Extracted entries:
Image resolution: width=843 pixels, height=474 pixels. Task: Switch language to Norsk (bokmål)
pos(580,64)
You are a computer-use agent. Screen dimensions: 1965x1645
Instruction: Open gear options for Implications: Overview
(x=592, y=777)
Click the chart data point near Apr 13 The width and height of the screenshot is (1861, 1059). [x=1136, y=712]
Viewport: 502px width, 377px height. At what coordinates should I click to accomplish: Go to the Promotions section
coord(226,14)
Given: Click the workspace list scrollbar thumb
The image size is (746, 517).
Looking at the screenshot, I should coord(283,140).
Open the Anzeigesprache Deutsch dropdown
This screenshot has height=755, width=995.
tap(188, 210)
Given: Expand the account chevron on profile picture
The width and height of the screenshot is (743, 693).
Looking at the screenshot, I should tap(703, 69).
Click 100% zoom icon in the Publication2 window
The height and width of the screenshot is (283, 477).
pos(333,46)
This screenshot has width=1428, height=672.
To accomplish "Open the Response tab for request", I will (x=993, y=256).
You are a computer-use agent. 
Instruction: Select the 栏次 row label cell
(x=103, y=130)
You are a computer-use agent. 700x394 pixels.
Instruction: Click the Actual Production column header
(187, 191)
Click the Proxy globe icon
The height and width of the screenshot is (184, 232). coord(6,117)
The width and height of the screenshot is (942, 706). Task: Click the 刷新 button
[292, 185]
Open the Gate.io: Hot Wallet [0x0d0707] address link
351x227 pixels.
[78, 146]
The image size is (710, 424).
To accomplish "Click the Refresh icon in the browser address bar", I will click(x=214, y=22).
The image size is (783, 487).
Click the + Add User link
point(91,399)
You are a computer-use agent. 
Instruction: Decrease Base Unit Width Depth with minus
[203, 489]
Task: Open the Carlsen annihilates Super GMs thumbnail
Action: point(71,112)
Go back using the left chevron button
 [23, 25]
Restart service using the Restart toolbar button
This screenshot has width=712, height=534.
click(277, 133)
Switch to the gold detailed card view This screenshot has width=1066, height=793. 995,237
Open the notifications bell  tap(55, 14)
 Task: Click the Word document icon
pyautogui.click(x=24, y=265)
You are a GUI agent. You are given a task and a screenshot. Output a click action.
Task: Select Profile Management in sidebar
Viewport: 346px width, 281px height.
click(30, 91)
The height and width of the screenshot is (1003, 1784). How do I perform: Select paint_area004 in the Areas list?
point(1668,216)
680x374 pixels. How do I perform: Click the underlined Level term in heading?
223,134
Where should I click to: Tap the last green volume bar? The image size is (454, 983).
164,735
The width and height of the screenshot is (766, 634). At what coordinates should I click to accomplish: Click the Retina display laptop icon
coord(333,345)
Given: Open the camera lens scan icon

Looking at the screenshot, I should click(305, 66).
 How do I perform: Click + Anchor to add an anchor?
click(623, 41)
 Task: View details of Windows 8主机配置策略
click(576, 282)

What the exercise asks:
Copy out all of the material above line for line, changing nothing.

The output:
Image resolution: width=843 pixels, height=474 pixels. Task: Switch language to Norsk (bokmål)
pos(580,64)
You are a computer-use agent. Screen dimensions: 1965x1645
Instruction: Open gear options for Implications: Overview
(x=592, y=777)
Click the chart data point near Apr 13 The width and height of the screenshot is (1861, 1059). [x=1136, y=712]
Viewport: 502px width, 377px height. At what coordinates should I click to accomplish: Go to the Promotions section
coord(226,14)
Given: Click the workspace list scrollbar thumb
The image size is (746, 517).
Looking at the screenshot, I should coord(283,140).
Open the Anzeigesprache Deutsch dropdown
This screenshot has height=755, width=995.
tap(188, 210)
Given: Expand the account chevron on profile picture
The width and height of the screenshot is (743, 693).
Looking at the screenshot, I should tap(703, 69).
Click 100% zoom icon in the Publication2 window
The height and width of the screenshot is (283, 477).
pos(333,46)
This screenshot has width=1428, height=672.
To accomplish "Open the Response tab for request", I will (x=993, y=256).
You are a computer-use agent. 
Instruction: Select the 栏次 row label cell
(x=103, y=130)
You are a computer-use agent. 700x394 pixels.
Instruction: Click the Actual Production column header
(187, 191)
Click the Proxy globe icon
The height and width of the screenshot is (184, 232). coord(6,117)
The width and height of the screenshot is (942, 706). Task: Click the 刷新 button
[292, 185]
Open the Gate.io: Hot Wallet [0x0d0707] address link
351x227 pixels.
[78, 146]
The image size is (710, 424).
To accomplish "Click the Refresh icon in the browser address bar", I will click(x=214, y=22).
The image size is (783, 487).
Click the + Add User link
point(91,399)
You are a computer-use agent. 
Instruction: Decrease Base Unit Width Depth with minus
[203, 489]
Task: Open the Carlsen annihilates Super GMs thumbnail
Action: point(71,112)
Go back using the left chevron button
 [23, 25]
Restart service using the Restart toolbar button
This screenshot has width=712, height=534.
click(277, 133)
Switch to the gold detailed card view This screenshot has width=1066, height=793. 995,237
Open the notifications bell  tap(55, 14)
 Task: Click the Word document icon
pyautogui.click(x=24, y=265)
You are a GUI agent. You are given a task and a screenshot. Output a click action.
Task: Select Profile Management in sidebar
Viewport: 346px width, 281px height.
click(30, 91)
The height and width of the screenshot is (1003, 1784). How do I perform: Select paint_area004 in the Areas list?
point(1668,216)
680x374 pixels. How do I perform: Click the underlined Level term in heading?
223,134
Where should I click to: Tap the last green volume bar? The image size is (454, 983).
164,735
The width and height of the screenshot is (766, 634). At what coordinates should I click to accomplish: Click the Retina display laptop icon
coord(333,345)
Given: Open the camera lens scan icon

Looking at the screenshot, I should click(305, 66).
 How do I perform: Click + Anchor to add an anchor?
click(623, 41)
 Task: View details of Windows 8主机配置策略
click(576, 282)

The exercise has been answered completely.